Miller admits that she hasn't been the most diligent physical therapy patient in the past, but this time the stakes are much higher and she is trying to put more effort into her recovery.

"I love soccer and I don't ever want to not be able to play again," Miller said. "So when they told me that that could happen a light flashed in my head and I realized I better do what Mike says this time."

However, Miller said that she will be going against the advice of her physical therapist this basketball season, as she joins the team, though he feels she needs more recovery time.

"He always disagrees with what I say so I always have to prove him wrong," Miller said. "I started walking before he thought I would.
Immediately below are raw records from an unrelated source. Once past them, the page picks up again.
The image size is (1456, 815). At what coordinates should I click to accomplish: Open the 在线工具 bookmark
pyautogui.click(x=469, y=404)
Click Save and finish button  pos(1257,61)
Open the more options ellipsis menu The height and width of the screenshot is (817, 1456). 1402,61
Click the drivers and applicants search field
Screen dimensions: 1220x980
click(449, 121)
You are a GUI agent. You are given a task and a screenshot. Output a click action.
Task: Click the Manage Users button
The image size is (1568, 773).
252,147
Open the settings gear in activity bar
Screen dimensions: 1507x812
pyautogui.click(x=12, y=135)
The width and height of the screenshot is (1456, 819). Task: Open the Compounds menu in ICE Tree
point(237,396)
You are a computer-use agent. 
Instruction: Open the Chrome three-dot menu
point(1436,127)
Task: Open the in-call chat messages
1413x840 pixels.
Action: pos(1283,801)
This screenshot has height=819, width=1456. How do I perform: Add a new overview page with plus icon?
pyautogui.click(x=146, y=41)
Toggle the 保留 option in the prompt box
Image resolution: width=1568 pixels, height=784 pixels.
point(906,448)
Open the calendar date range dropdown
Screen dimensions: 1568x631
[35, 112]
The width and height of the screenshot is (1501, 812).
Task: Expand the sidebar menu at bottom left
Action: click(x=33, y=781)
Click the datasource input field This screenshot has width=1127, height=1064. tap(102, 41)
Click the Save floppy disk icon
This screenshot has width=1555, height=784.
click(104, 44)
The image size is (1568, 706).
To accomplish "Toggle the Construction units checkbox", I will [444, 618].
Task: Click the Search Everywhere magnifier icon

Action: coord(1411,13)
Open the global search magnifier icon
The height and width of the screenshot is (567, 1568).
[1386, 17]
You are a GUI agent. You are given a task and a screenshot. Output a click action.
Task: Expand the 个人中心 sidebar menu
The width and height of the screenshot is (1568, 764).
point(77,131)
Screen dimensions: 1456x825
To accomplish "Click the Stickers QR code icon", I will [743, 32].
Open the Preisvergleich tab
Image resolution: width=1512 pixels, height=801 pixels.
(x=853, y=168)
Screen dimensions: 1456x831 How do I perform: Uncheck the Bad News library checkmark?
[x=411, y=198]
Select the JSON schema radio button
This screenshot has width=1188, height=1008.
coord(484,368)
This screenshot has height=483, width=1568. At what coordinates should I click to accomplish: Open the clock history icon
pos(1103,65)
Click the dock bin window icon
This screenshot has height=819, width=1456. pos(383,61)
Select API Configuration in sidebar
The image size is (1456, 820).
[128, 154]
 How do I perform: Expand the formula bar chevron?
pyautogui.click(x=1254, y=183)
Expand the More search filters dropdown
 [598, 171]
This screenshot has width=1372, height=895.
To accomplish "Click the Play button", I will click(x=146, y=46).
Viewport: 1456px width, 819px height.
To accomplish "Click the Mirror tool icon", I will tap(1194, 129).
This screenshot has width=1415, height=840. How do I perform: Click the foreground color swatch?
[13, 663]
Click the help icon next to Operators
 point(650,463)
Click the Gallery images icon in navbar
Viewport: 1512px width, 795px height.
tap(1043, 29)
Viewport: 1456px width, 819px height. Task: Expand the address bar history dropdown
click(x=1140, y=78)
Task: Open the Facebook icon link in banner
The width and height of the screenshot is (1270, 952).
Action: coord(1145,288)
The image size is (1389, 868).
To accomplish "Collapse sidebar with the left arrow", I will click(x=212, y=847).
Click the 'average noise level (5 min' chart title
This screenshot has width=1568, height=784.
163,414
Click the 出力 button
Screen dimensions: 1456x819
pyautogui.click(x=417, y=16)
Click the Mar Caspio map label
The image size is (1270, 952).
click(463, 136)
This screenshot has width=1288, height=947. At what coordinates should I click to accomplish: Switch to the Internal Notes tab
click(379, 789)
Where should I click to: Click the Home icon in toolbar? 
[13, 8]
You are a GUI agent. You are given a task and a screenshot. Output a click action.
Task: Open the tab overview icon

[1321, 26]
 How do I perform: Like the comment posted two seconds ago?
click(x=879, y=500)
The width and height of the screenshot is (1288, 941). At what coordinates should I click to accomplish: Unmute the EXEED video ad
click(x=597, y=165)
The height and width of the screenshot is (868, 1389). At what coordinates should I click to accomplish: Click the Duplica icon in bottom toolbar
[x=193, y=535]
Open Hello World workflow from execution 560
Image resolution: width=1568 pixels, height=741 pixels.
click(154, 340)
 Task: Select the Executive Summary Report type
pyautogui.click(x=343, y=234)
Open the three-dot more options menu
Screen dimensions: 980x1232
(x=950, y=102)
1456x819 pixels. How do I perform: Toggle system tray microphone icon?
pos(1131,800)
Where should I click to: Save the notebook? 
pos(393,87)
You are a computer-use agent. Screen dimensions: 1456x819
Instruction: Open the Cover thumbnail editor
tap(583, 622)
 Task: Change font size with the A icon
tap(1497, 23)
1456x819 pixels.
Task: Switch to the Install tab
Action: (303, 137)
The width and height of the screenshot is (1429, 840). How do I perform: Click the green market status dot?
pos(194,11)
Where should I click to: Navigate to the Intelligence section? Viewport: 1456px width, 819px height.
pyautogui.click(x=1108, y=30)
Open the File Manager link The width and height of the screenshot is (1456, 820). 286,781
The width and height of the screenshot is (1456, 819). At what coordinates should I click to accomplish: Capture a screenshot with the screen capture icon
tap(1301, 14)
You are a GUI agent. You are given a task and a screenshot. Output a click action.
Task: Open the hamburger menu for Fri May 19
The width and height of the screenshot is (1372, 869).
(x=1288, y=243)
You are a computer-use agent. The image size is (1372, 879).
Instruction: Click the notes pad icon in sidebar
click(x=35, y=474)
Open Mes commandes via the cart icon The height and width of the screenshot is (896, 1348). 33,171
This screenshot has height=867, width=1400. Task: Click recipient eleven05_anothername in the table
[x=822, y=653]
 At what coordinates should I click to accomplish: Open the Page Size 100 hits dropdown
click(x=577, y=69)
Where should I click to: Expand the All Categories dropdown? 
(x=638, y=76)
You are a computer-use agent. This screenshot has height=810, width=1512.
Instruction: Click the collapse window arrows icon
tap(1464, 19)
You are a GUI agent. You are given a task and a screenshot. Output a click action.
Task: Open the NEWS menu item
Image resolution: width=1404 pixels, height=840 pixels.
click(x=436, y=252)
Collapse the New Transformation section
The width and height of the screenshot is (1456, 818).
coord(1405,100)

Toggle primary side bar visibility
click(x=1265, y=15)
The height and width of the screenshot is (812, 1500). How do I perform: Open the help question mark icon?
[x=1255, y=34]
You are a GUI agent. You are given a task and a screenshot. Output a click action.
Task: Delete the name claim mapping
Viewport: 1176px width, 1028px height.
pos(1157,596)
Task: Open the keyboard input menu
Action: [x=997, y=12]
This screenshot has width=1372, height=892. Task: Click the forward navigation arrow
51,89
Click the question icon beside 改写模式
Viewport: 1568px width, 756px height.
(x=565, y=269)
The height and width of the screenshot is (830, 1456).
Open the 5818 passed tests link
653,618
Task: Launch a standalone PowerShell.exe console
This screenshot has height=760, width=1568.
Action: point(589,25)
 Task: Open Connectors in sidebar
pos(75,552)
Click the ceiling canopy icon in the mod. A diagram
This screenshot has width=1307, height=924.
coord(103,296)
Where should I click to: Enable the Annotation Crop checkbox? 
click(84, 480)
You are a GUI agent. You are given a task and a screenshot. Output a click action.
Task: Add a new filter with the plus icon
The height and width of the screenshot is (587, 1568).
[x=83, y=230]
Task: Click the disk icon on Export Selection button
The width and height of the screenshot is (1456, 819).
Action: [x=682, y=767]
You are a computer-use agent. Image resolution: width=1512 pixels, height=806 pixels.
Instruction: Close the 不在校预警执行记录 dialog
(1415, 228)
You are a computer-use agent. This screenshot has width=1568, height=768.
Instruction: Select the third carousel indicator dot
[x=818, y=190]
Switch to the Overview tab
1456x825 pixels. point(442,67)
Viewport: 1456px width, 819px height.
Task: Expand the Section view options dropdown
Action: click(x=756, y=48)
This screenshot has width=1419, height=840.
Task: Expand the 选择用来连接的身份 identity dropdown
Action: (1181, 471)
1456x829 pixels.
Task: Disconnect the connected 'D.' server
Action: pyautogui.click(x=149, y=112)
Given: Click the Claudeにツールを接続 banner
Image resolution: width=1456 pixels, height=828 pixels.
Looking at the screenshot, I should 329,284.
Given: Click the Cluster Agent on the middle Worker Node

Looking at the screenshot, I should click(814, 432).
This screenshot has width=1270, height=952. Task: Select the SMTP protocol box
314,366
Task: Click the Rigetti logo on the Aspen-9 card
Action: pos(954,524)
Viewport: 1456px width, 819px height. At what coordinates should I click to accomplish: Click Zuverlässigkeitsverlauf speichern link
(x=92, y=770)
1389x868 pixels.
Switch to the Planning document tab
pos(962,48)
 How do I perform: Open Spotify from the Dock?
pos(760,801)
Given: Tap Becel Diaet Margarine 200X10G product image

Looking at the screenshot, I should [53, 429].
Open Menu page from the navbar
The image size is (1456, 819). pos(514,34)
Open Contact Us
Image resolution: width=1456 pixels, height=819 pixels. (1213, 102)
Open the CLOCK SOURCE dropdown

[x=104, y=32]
I proved him wrong there. He says he doesn't think I'll be able to play basketball and I want to prove him wrong with that now."

For Miller, the idea of being on the bench for another season of a sport she loves to play is too much disappointment for one year.

"I don't want to go from having to not play soccer to not being able to play basketball too," Miller said. "I don't want to have to just sit and watch again. That would be really hard. I just want to play. I'm tired of not being able to run. I'm tired of sitting and watching."

Miller has participated in a few light practices since the start of the girls basketball season, but she will not find out if she is fully cleared to play until the end of this week.

"If I don't get to play, it will make me work harder and push myself harder next year," Miller said. "It will also make me be more careful when I am playing and if I get minor injuries I'll take better care of them than I have in the past so they heal better."

Miller said that the determining factor for whether she will be cleared to play is if her next X-ray shows that the bone is fully healed and it doesn't look as though a worse injury will happen if she has another accident.

"If I don't get cleared to play, it would be really disappointing, but I'm happy that I still have that hope of getting to play later in the season even if I can't right away," Miller said. "I'm going to be the manager if I don't play so I still get to be part of the team."

In the meantime, Miller is focusing on the lessons that the injury has taught her.

"It has made me realize that what you have and the opportunities you are given are privileges and they can be taken away," Miller said. "This injury took away my privilege to play sports. So now I know that I have to work hard to heal myself and take care of my body. I can't just lie to myself and hope it will be OK because it won't."